*** Text excerpt

Dynamic range has become one those topics debated ad nauseum on photography forums and harped on by certain reviewers to the place where some perspective has been lost on the topic. It has become on the key “stats” where brand fanboys either push their brand or bash another. At the same time, as a person who gets a chance to use most current gear, and one who has used the current best from Canon, Nikon, Fuji, and Sony, I can definitely say that there are a number of situations where improved dynamic range gives the photographer (and particularly the post-processor) more latitude to fulfill their vision. This could be in the ability to recover a blown-out sky or shadowed area as a landscape photographer or the ability to balance a foreground subject with a background or sky for portrait photographers.  These days it is pretty easy to recover a lot of lost details in any given image.

I have found with each of the more recent cameras that I bracket exposures for exposure blending/HDR less often, as it is often possible to get the result I want out of a single exposure. Dynamic range is the range of visible light that a sensor can record, and the Sony a9 is bettered by some of Sony’s more recent sensors in this measure.  It is rated at around 13.6 stops, which is similar to Canon’s performance with the 5D Mark IV/EOS R but falls behind the roughly 14.7 stops boasted by the a7RIII/IV and even the Sony a7III.  The latter is surprising, as one would think that the sensors are identical.  I’m not entirely sure why the a7III’s performance is better here, but it could be due to the stacked sensor of the a9 (the a7III’s sensor is not stacked) or just that Sony tweaked the sensor in the 13 months between the release of the a9 and the a7III.

******

Which camera brands does the text on dynamic range name?

*** Raw data

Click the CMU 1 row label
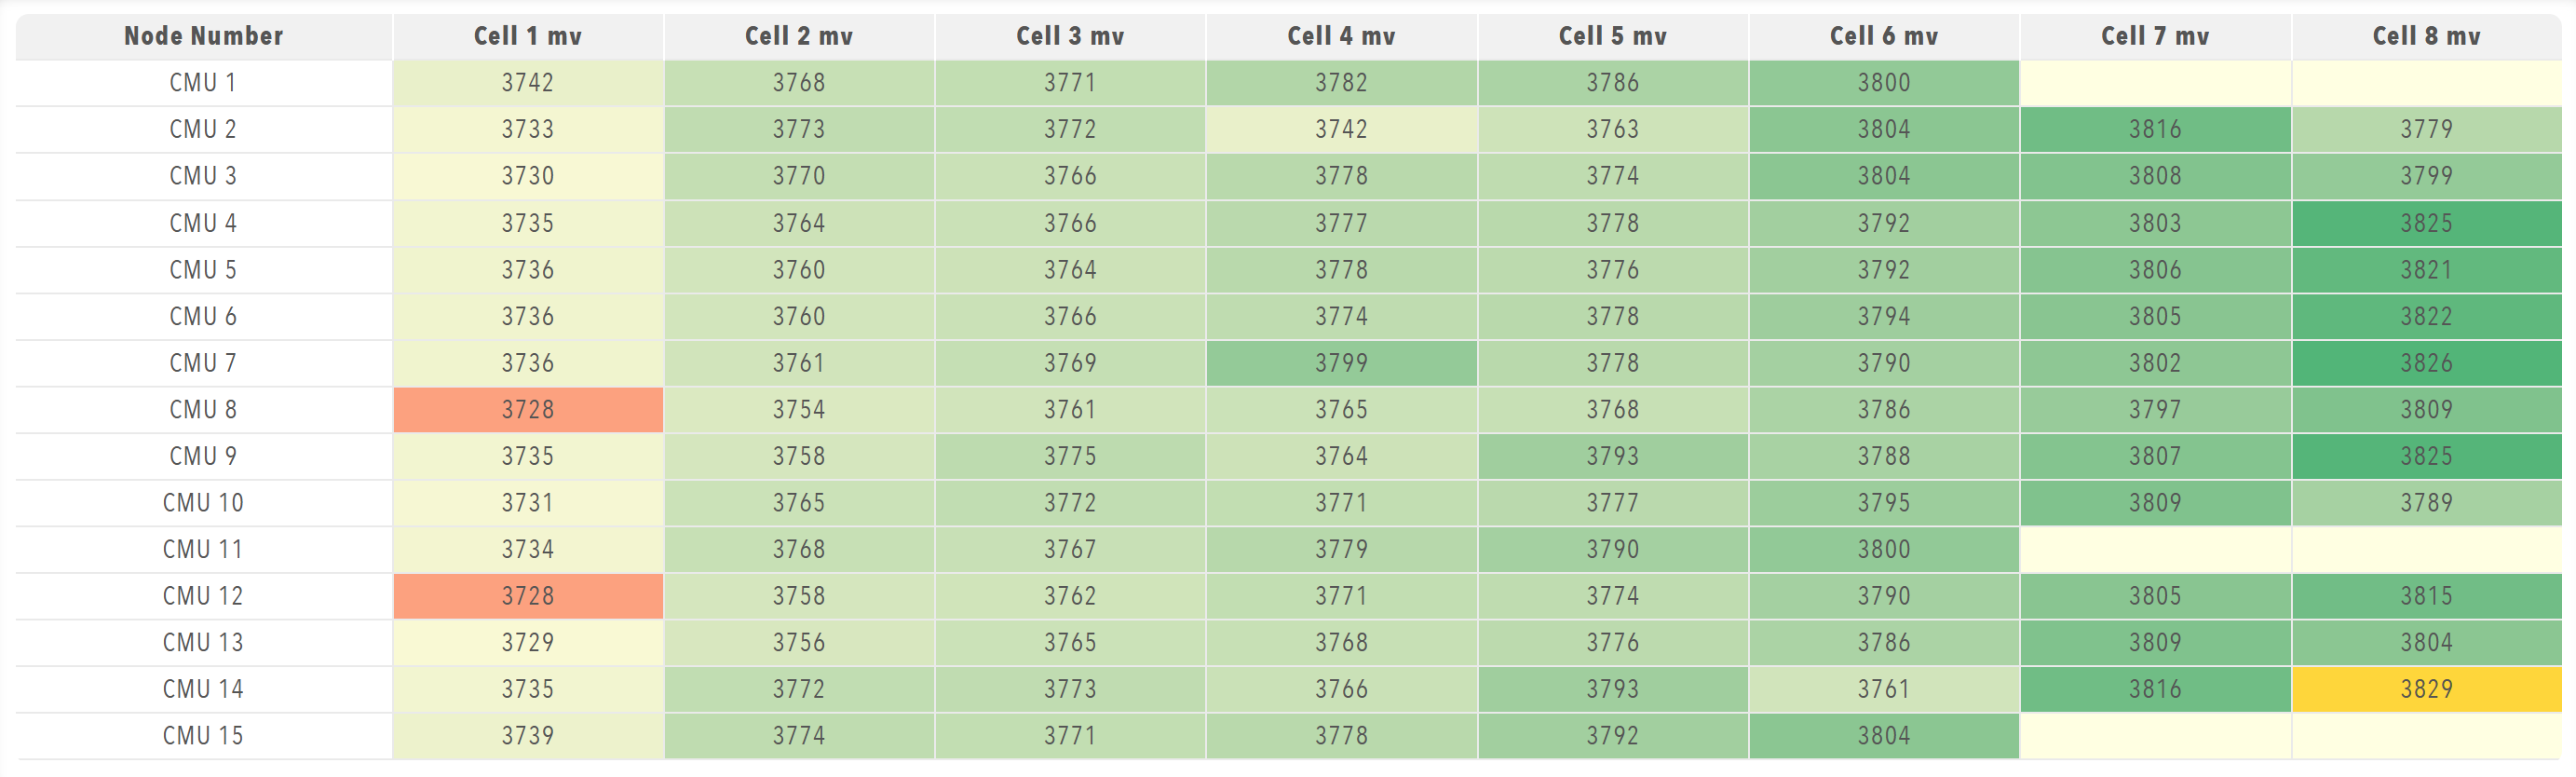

******

* [Full output]: Canon, Nikon, Fuji, and Sony.